The hoeflation part is correct but the abundance part I disagree with
The abundance of going on dates and banging guy's for
most women isn't the same abundance as being in committed relationships and marriage. Women's criteria for abundance are slightly different than men's. Most men would have no complaints about banging a bunch of pretty or decent looking women even if it means the women won't commit to them.
However most women want commitment or marriage yes even in 2025. You are right women have more options than ever, however, women suffer from the
paradox of choice
Imagine a woman who gets
hundreds or even thousands of matches on a dating app. At first, it seems like she has an abundance of choices. But as she starts filtering through them, she realizes:
Many of the men she finds attractive aren’t interested in committing
The men who are willing to commit don’t spark her interest, she is not attracted to them, or other reasons
A large chunk of matches are guys she wouldn’t consider dating at all.

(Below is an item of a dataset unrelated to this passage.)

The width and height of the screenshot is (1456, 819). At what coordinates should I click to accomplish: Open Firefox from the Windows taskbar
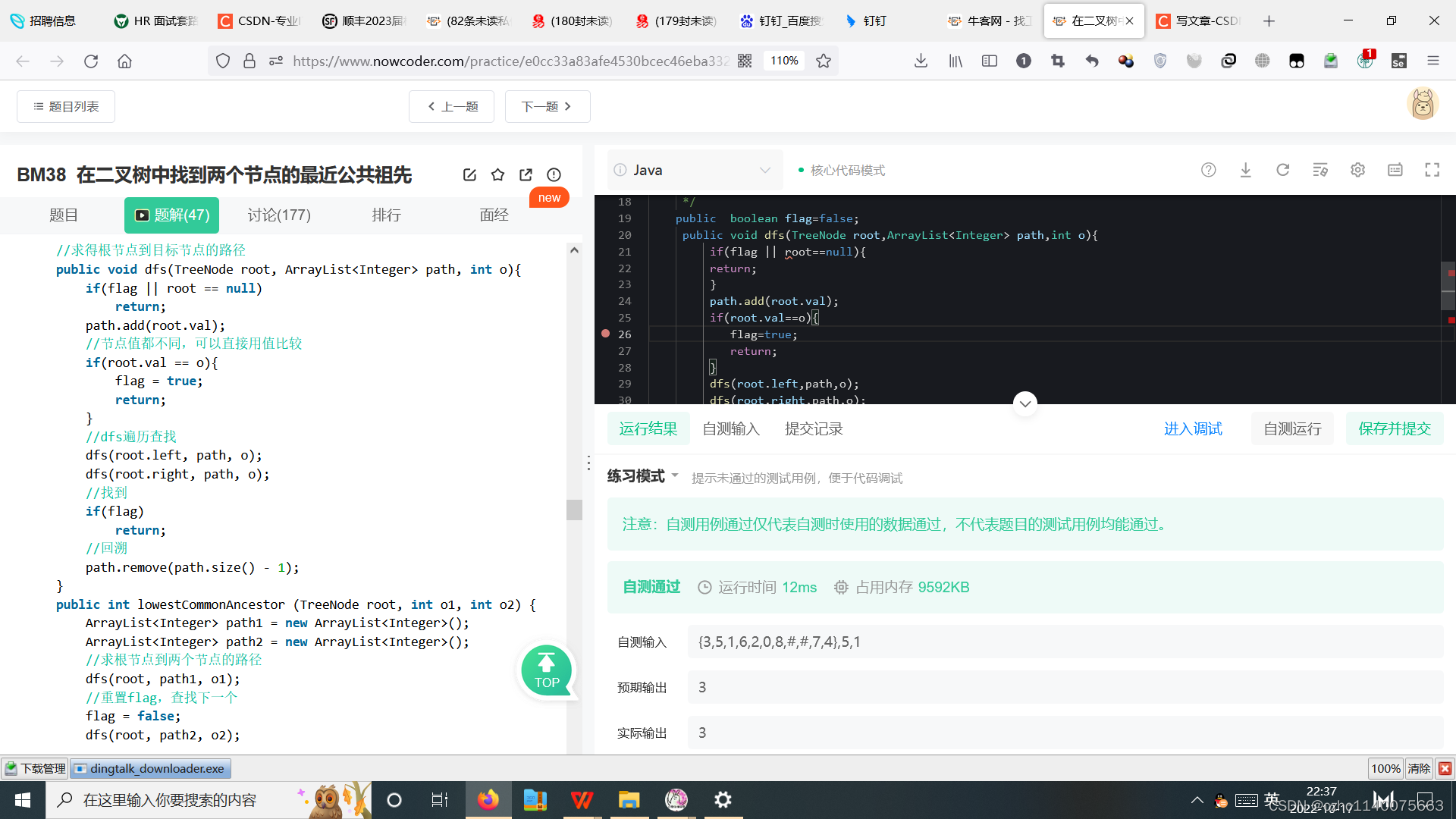[488, 800]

A large chunk of matches are guys who only want to have sex with her
So despite
technically having an abundance of options, she feels like she has no good options—leading to frustration and dissatisfaction. On the flipside a lot of men wouldn't consider a large group of women either for serious committed relationships. However you mentioned soyboys, this is a real thing. A lot of men would rather play video games, or watch livestreams
then go and approach women.
This is the paradox of choice in action. More options should mean better chances of finding the right match?, but in reality, it can lead to decision fatigue, higher standards, and more difficulty committing because she’s always wondering if there’s a better option out there.
Meanwhile, on the flip side, a lot of men struggle just to get matches, so they assume women have it easy. But in reality, many women feel just as stuck—
drowning in choices but starving for a real connection.